### [THE EXERCISE]
Edit the lines starting at the one that contains "Where should I" and ending at the one that contains "click(211, 11)" so that "vote count" becomes "score total", with everything else left as it is. Leave the pictures out of your answer.

### [Records taken from a collection]

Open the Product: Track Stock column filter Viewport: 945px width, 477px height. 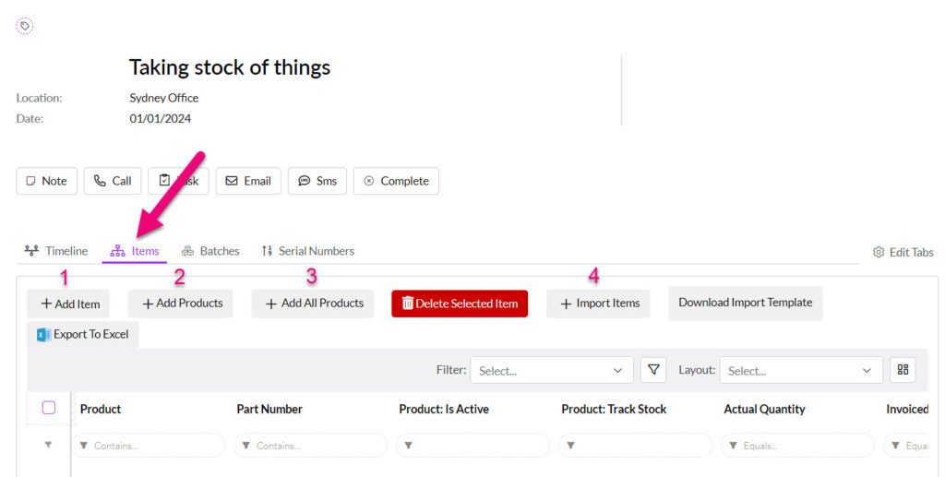(x=635, y=446)
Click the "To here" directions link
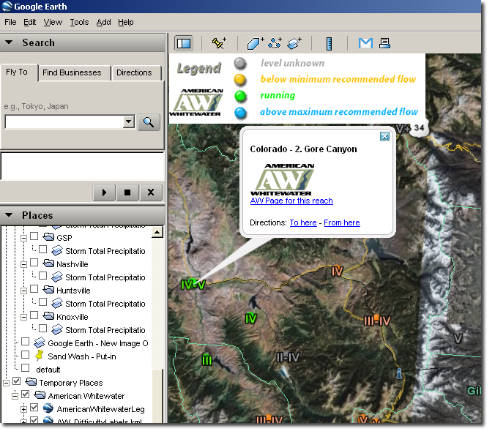This screenshot has height=434, width=495. point(303,222)
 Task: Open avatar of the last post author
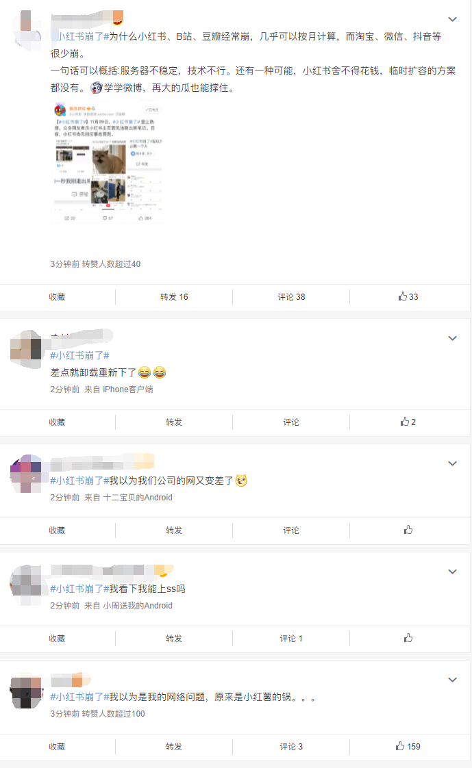(x=27, y=692)
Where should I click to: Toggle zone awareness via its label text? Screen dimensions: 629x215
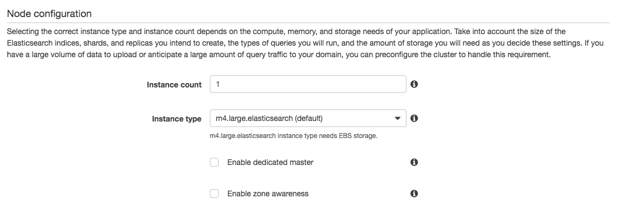click(x=268, y=194)
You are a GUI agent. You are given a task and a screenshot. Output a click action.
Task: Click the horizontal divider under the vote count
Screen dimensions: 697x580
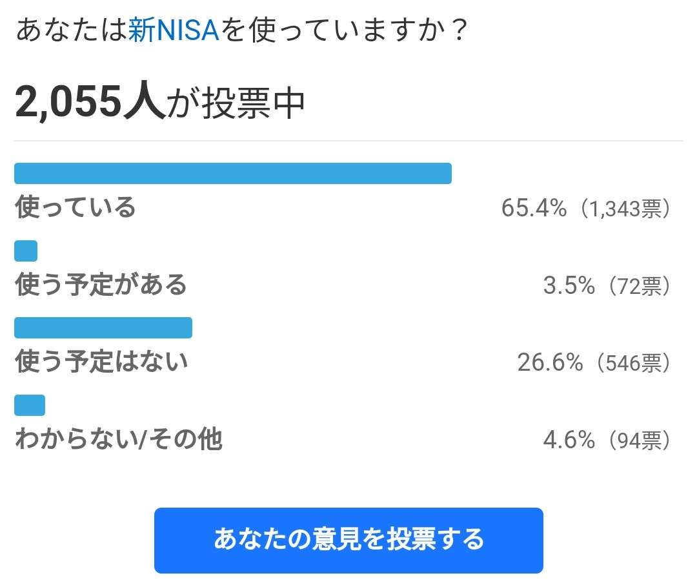click(x=349, y=141)
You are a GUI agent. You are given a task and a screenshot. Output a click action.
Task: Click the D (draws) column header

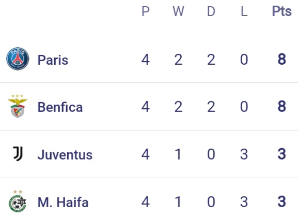click(211, 11)
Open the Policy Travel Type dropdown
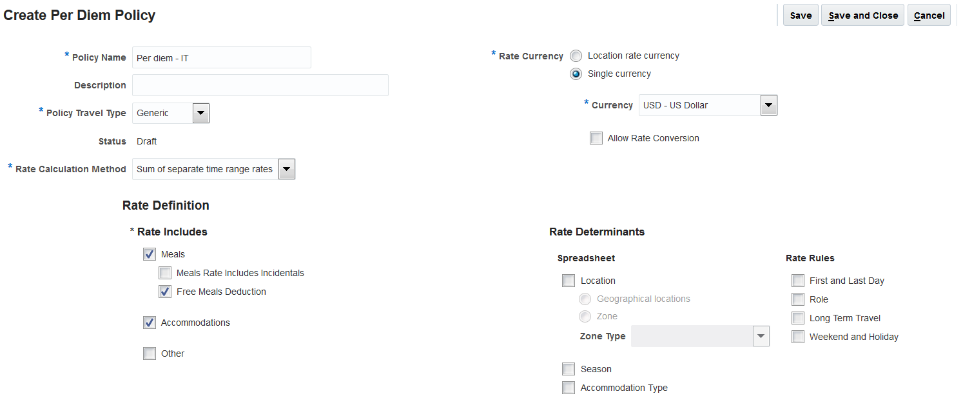The width and height of the screenshot is (963, 418). point(201,113)
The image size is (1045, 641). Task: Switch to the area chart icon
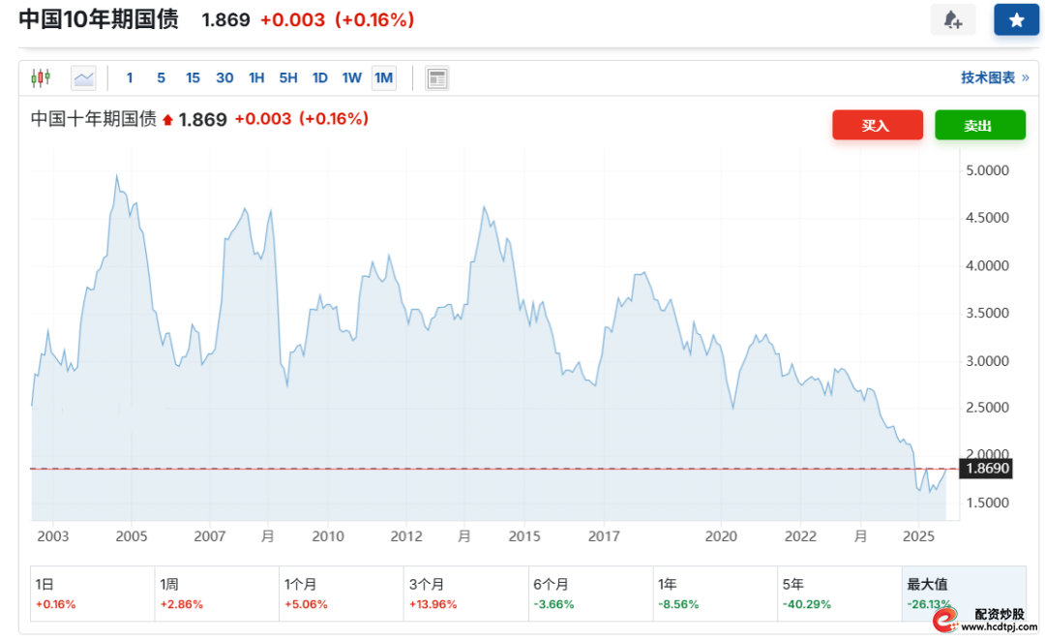(84, 77)
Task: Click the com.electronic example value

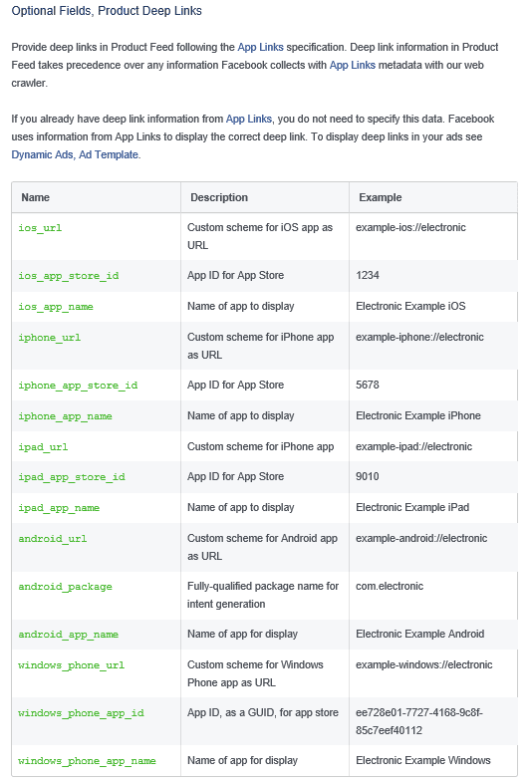Action: pyautogui.click(x=390, y=586)
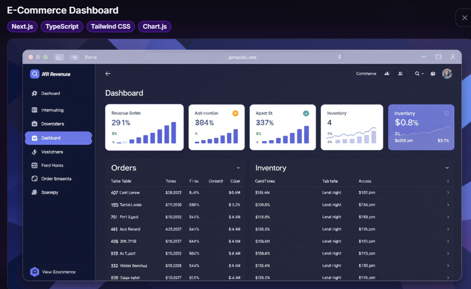Viewport: 471px width, 289px height.
Task: Open user avatar profile picture
Action: pyautogui.click(x=447, y=73)
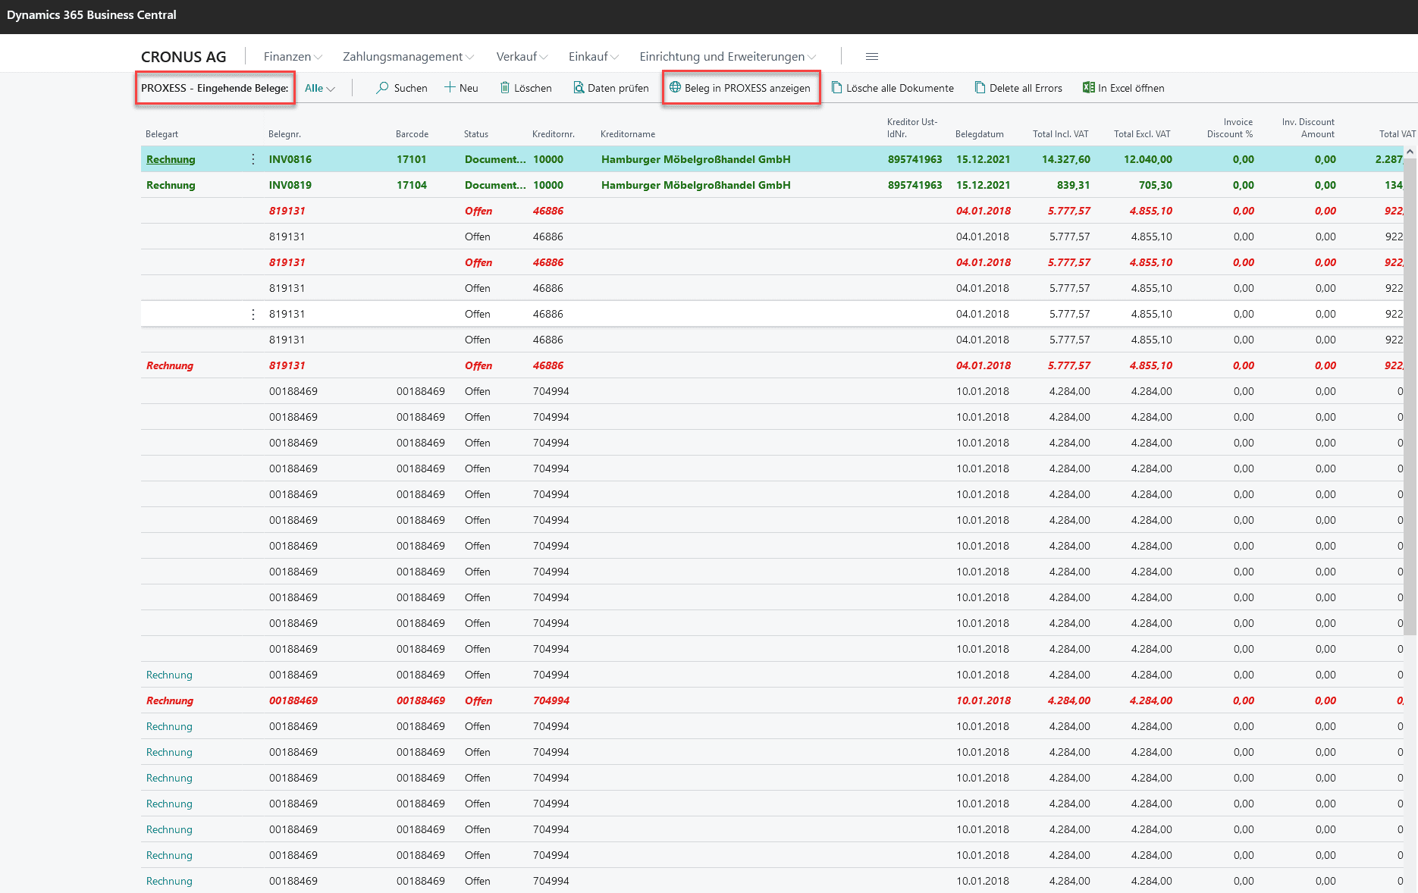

### [COMPLETED EXERCISE]
Where should I click to: Toggle zone awareness via its label text? Screen dimensions: 629x215
click(x=268, y=194)
You are a GUI agent. You are given a task and a screenshot. Output a click action.
Task: Click the horizontal divider under the score total
Screen dimensions: 697x580
click(x=349, y=141)
You are a GUI agent. You are given a task and a screenshot. Output a click action.
Task: Click the D (draws) column header

click(211, 11)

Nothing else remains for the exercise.